Work to be completed:
Can you output every one of the rows below verbatim, omitting the pictures?

[begin The data]

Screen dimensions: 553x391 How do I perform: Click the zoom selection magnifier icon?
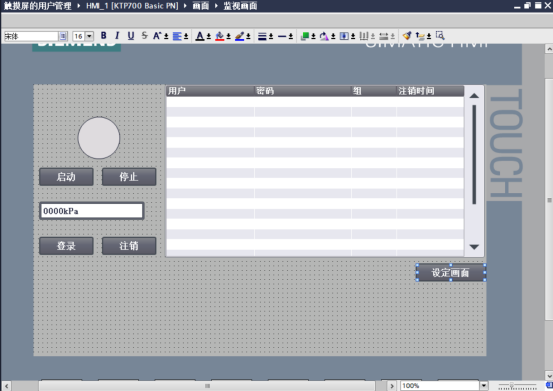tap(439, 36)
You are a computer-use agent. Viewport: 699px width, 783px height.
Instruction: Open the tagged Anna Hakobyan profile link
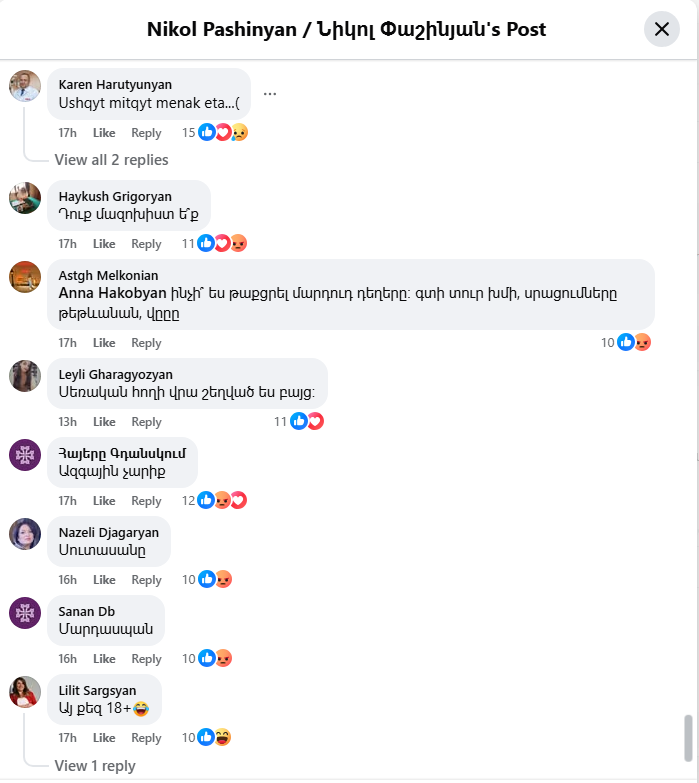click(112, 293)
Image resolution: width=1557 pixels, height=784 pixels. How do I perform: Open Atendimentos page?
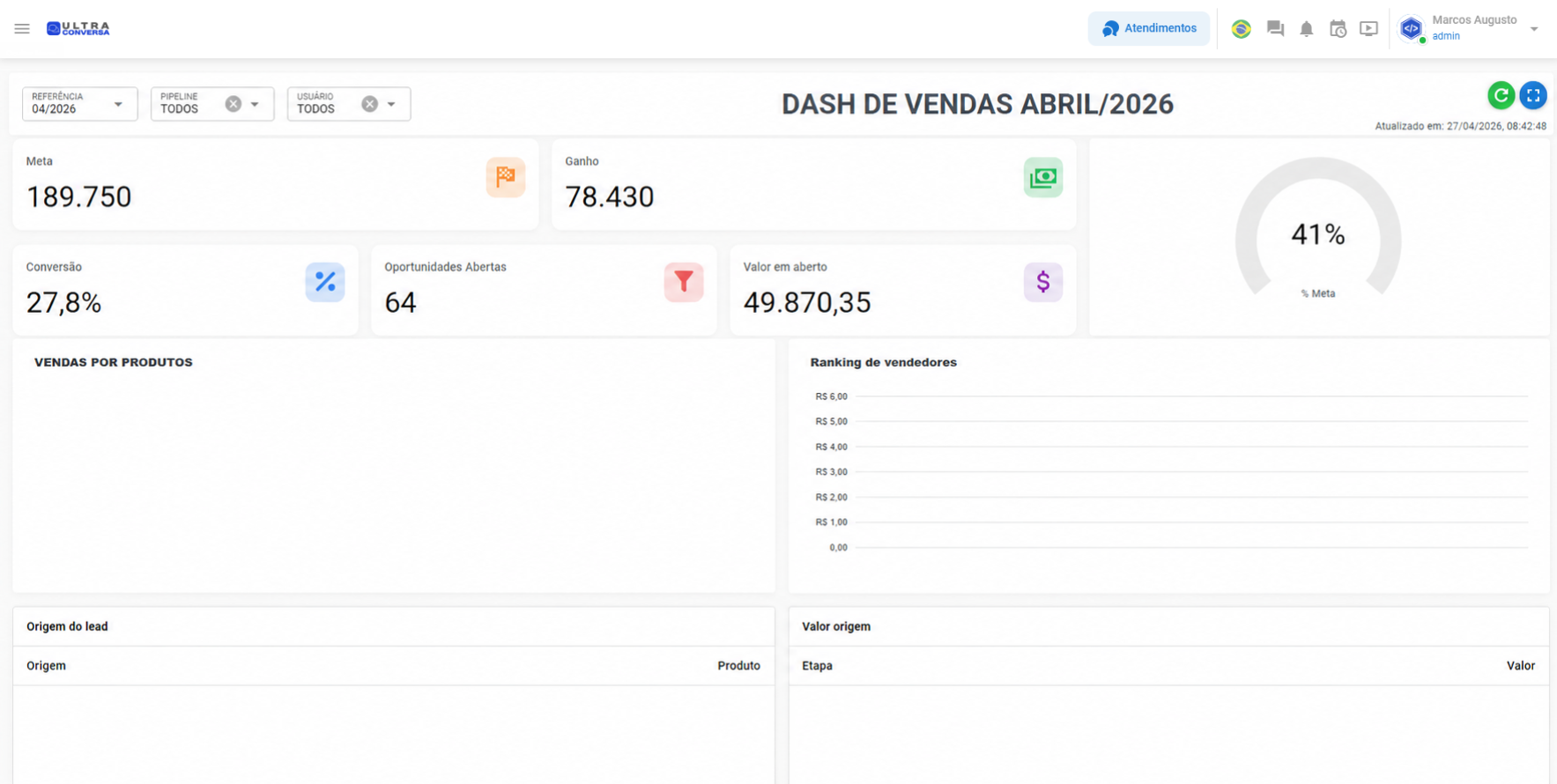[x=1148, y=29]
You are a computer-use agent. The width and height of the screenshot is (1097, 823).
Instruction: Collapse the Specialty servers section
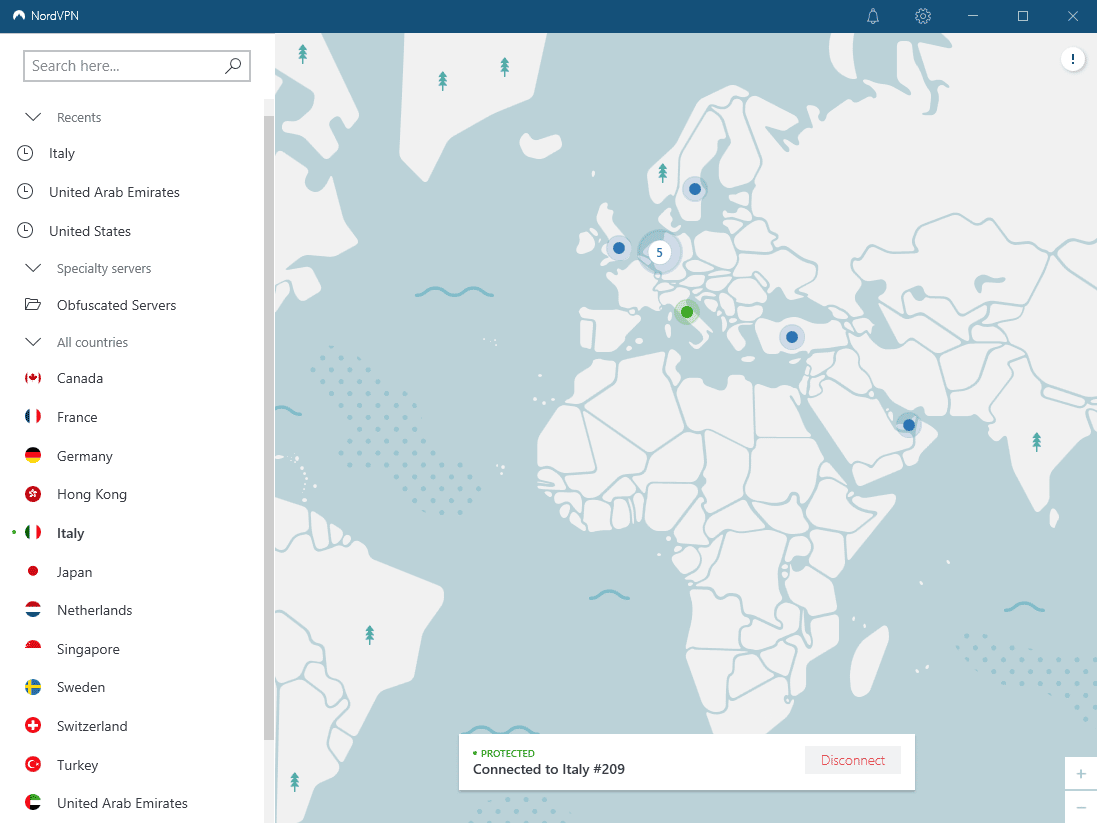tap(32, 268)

[end The data]

Written solution:
Screen dimensions: 553x391 How do I perform: Click the zoom selection magnifier icon?
tap(439, 36)
You are a computer-use agent. Viewport: 699px width, 783px height.
Instruction: Open the tagged Anna Hakobyan profile link
click(112, 293)
Image resolution: width=1557 pixels, height=784 pixels. How do I perform: Open Atendimentos page?
[x=1148, y=29]
You are a computer-use agent. The width and height of the screenshot is (1097, 823).
Instruction: Collapse the Specialty servers section
tap(32, 268)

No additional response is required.